◆ Exercise instructions: Across all lines of the entries, tally those with the word "each" in them. The reply is the tally, by itself.

◆ Data extracts:
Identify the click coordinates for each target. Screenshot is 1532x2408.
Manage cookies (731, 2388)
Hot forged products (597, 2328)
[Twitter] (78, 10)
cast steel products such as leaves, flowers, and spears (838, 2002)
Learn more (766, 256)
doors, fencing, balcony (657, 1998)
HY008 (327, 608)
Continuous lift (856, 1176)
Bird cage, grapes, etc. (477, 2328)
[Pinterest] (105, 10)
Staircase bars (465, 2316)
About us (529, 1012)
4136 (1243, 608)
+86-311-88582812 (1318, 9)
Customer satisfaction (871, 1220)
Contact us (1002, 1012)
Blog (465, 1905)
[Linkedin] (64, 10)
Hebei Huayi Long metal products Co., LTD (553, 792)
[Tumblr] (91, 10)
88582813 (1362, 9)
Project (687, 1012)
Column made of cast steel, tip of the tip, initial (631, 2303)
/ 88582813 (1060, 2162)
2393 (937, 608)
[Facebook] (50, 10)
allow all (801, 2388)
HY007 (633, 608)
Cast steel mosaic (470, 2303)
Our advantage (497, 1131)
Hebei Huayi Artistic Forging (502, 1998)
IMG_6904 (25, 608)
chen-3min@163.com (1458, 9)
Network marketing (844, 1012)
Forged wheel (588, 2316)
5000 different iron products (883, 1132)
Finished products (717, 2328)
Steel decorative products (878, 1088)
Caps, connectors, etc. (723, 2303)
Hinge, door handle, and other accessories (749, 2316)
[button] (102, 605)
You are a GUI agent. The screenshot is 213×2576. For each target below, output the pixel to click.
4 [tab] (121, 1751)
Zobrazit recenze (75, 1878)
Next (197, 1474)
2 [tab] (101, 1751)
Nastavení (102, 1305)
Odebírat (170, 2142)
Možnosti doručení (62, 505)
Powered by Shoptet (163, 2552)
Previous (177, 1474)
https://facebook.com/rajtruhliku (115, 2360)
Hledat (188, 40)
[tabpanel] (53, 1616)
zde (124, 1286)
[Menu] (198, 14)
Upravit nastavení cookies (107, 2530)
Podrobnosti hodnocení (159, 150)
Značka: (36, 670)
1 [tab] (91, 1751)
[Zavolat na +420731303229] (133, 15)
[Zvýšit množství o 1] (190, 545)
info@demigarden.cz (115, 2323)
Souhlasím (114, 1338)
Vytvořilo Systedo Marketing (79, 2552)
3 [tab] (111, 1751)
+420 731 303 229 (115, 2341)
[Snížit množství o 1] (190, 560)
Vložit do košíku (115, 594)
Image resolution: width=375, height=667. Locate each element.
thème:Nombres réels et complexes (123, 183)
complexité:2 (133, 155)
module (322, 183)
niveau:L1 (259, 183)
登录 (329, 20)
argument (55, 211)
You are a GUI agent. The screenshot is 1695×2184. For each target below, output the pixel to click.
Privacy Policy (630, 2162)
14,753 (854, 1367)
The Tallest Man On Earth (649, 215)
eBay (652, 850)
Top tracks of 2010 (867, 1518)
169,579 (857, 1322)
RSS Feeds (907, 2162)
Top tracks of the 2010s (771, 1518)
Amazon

◆ Answer for the task: 4